### EXERCISE SET:
**A)** Transcribe, word for word, the passage of the article on low-loss materials for 5G starting at "5G Fixed Wireless Access (5G" and ending at "viable to deploy.".
**B)** In one to three sentences, explain why the article on low-loss materials for 5G considers advanced antenna technologies an undesirable remedy for the weaknesses of mmWave 5G in fixed wireless access.
** BEGIN EXTRACT TO READ **
The "Hidden" opportunity in low-loss materials for 5G

IDTechEx

When thinking of the applications of low-loss materials in 5G devices, the first that comes to mind for most is 5G smartphones. After all, low-loss materials are integral in enabling advanced 5G antennas-in-packages (AiP) for smartphones, and high-profile smartphone manufacturers like Apple have gone back and forth about which low-loss material they chose for their 5G antennas in their flagship phones like the iPhone. However, another 5G application for low-loss materials hiding in plain sight will act as an important driver for this US$1.8 billion market as forecast by IDTechEx: 5G customer premises equipment (CPEs).

5G Fixed Wireless Access (5G FWA) and CPEs

This application area is based on the increasing deployment of 5G fixed wireless access (FWA). FWA offers wireless internet access to homes and businesses without requiring the laying of fiber or cables to facilitate connectivity. FWA enables customers to get high-speed internet access with speeds comparable to wired broadband connections in places where fiber or cable installation is too expensive or difficult. While fixed wireless technologies based on 4G/LTE do exist, they cannot match the speeds of wired broadband and are also not economically viable to deploy.

However, this changes with the takeoff of 5G technologies. Next-generation 5G FWA products are expected to offer data transfer rates competitive with fiber broadband connections without the complexities introduced by fiber installation. The improvements in performance with 5G FWA can be partly attributed to the expected use of mmWave 5G frequency bands (greater than 24GHz) plus advanced antenna technologies such as massive MIMO and beamforming. IDTechEx expects that the total revenue for 5G FWA will reach nearly US$300 billion by 2033, as forecast in their report, "5G Market 2023-2033: Technology, Trends, Forecasts, Players".

Importantly, the implementation of 5G FWA requires customer premises equipment (CPEs) - devices in residences and businesses that can connect to a 5G access unit and create a high-speed Wi-Fi network within the building. CPEs are less comparable to base stations and more analogous to Wi-Fi repeaters. They receive 5G cellular signals from 5G base stations and then transform those cellular signals into Wi-Fi signals so more devices within the building, like laptops, can connect to the 5G network. It is clear that CPEs are integral for the future expansion of the 5G and FWA network into homes and businesses.

The Challenges of 5G FWA and CPEs

While 5G FWA sounds incredibly promising, it still faces challenges in its real-life application. The biggest challenge is that mmWave 5G radio transmission struggles with high transmission losses, which decreases its coverage area. Additionally, mmWave 5G signals are susceptible to disruption from environmental factors like rain and foliage. While advanced antenna technologies can help alleviate these issues, they are often expensive to implement, which is undesirable for a technology with limited commercial deployment, like 5G FWA. Clearly, the high transmission losses inherent with mmWave 5G present barriers to the global installation and propagation of 5G FWA.
** END EXTRACT TO READ **
** BEGIN DATASET **
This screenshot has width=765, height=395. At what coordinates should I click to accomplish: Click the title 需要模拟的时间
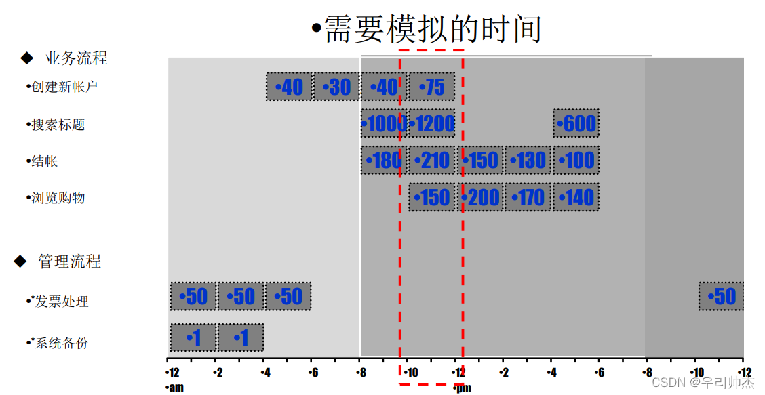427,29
** END DATASET **
** BEGIN DATASET **
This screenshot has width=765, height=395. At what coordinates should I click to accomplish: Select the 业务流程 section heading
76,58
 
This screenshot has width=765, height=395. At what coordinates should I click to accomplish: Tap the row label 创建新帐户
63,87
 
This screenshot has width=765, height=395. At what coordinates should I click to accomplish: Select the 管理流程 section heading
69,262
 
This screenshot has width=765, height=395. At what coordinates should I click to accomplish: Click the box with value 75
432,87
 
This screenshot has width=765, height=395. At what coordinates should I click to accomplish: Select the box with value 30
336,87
** END DATASET **
** BEGIN DATASET **
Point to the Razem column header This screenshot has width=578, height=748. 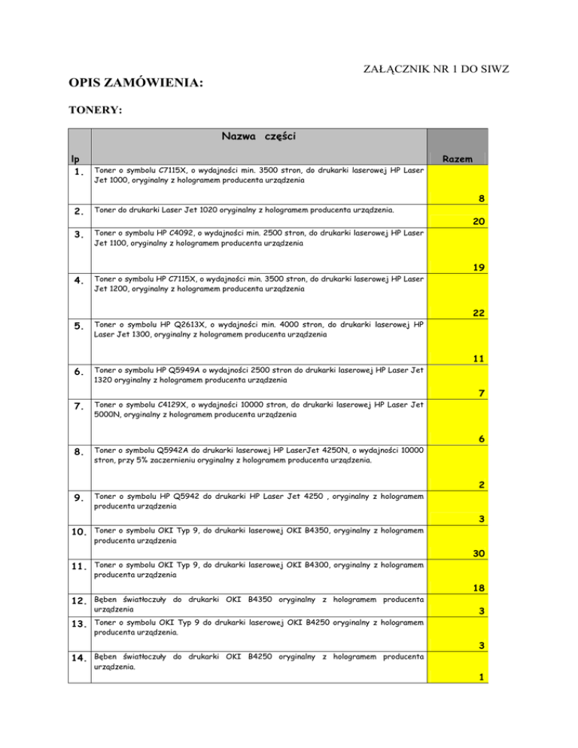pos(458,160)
** END DATASET **
### THE RESULTS:
**A)**
5G Fixed Wireless Access (5G FWA) and CPEs

This application area is based on the increasing deployment of 5G fixed wireless access (FWA). FWA offers wireless internet access to homes and businesses without requiring the laying of fiber or cables to facilitate connectivity. FWA enables customers to get high-speed internet access with speeds comparable to wired broadband connections in places where fiber or cable installation is too expensive or difficult. While fixed wireless technologies based on 4G/LTE do exist, they cannot match the speeds of wired broadband and are also not economically viable to deploy.

**B)** Advanced antenna technologies can help alleviate the high transmission losses and environmental disruption of mmWave 5G, but they are often expensive to implement. That cost is undesirable for a technology with limited commercial deployment, such as 5G FWA.